Bab 4

626 125 4
                                    

Cila membuka mata, setelah berjuang menahan gairah sepanjang perjalanan. Ia merasa sangat tidak nyaman hingga tanpa sadar mendesah. Tangannya mengusap-usap paha, ingin sekali mengambil sesuatu yang akan membantunya mencapai orgasme. Rasa malu pada Adiar yang menahan niatnya. Pengaruh obat sialan itu benar-benar merusak pikiran dan juga norma yang selama ini tertanam dalam diri.

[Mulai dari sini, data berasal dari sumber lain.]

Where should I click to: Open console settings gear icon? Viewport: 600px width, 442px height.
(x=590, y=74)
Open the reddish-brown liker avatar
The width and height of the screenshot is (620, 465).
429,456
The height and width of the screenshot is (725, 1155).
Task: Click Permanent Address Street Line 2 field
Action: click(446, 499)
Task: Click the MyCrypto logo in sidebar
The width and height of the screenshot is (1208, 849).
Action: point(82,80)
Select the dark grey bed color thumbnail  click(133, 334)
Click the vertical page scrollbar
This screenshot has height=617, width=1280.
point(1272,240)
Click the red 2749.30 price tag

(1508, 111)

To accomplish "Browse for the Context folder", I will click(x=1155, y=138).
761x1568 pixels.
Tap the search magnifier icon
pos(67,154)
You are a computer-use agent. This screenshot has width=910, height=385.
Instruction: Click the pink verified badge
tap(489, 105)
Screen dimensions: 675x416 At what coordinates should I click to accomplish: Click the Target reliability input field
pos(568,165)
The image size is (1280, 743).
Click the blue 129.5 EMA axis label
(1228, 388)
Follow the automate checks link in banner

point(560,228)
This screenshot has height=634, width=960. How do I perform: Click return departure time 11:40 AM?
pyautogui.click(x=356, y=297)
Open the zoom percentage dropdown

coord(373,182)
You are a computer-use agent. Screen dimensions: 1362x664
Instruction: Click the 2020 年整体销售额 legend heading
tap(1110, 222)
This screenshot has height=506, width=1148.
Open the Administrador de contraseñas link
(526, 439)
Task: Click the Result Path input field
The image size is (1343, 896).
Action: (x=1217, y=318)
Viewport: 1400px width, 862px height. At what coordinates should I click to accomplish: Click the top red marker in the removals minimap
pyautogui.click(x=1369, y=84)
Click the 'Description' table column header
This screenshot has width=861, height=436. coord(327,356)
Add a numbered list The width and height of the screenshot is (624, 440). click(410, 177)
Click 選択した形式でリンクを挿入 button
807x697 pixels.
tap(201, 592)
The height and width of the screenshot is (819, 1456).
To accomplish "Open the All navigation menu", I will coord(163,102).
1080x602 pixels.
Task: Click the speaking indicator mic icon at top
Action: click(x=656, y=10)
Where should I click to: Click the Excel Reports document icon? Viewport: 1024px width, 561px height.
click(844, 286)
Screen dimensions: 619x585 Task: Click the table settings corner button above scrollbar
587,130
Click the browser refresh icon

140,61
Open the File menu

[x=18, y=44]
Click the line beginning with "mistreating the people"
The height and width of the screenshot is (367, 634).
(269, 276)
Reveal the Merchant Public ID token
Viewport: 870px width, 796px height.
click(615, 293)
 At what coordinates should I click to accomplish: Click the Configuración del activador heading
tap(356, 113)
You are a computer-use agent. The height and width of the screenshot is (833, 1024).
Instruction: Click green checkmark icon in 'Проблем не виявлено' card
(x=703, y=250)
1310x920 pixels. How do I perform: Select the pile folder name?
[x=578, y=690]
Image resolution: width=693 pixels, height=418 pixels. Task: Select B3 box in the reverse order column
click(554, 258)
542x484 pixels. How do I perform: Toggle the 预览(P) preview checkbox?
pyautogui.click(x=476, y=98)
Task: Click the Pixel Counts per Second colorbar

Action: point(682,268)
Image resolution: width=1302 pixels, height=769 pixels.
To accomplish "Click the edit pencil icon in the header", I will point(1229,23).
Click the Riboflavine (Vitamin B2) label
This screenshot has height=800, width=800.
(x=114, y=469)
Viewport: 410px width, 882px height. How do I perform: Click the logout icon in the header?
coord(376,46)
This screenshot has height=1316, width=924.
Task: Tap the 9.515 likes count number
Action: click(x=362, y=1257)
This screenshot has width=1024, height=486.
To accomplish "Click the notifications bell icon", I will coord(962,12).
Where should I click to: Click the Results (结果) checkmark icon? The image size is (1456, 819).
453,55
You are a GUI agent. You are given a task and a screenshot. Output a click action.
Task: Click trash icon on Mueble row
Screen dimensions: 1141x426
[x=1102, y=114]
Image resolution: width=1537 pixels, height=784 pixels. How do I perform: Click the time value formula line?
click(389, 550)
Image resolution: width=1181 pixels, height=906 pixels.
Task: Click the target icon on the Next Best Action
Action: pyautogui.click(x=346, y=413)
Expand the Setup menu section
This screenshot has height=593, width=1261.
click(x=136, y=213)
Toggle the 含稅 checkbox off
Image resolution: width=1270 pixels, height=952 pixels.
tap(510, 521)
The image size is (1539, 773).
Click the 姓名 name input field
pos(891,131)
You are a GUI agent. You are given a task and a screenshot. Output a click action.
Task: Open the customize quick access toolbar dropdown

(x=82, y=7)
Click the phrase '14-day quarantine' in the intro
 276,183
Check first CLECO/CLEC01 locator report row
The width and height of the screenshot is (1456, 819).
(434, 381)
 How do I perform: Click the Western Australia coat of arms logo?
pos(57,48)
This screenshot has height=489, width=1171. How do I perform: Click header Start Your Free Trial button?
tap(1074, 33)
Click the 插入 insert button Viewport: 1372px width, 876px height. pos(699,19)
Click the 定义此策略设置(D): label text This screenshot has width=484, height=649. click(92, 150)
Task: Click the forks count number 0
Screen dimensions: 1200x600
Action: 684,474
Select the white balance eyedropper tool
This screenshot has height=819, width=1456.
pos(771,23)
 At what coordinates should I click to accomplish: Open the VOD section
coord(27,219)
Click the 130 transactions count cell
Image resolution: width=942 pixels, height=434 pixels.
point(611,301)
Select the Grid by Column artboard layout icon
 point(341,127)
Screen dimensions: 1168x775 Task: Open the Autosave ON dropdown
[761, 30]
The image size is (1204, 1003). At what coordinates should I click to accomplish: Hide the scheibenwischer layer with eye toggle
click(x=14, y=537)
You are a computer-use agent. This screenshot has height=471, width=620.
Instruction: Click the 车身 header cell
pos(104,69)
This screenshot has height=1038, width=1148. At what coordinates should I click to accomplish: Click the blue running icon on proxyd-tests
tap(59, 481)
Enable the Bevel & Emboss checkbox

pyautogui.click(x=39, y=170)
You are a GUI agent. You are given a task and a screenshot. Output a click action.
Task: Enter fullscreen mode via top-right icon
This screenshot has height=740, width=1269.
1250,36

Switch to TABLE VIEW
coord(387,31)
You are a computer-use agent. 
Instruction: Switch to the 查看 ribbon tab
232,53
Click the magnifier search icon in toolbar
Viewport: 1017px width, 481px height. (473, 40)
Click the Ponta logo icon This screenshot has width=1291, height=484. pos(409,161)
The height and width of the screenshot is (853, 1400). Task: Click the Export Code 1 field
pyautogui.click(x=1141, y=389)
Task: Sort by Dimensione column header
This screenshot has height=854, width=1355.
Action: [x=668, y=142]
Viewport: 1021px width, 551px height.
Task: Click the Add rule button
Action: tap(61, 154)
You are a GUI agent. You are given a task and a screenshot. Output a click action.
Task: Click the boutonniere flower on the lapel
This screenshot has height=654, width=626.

Ia mengamati lingkungan sekitar dari balik kaca saat mobil memasuki area parkir gedung tinggi. Malam belum berlalu, masih gelap dan mengandalkan lampu untuk penerangan. Cila menatap jam di dasbord mobil, Adiar menghentikan kendaraan di basement dan mengajak Cila turun.

"Di mana ini?

"Apartemenku. Di sini kamu aman dari pada hotel."

Cila mengikuti langkah Adiar dengan bingung. Memang dirinya aman dari kejahatan tapi tidak dengan asmara membara di tubuhnya. Saat tiba di lift, Adiar mengulurkan tangan untuk meremas pinggul Cila.

"Kamu gelisah sekali. Nggak tahan?" bisiknya.

Cila menggigit bibir, mengangguk tanpa kata untuk menyembunyikan rasa malu.

"Tahan dulu, sebentar lagi kita sampai."

Bagaimana ia bisa tahan saat jari Adiar bukan hanya meremas pinggul tapi juga mengusap punggung dan pinggangnya. Ia seolah dijejali obat perangsang sekali lagi karena tindakan Adiar. Cila menghela napas panjang, berjinjit untuk mengecup leher Adiar.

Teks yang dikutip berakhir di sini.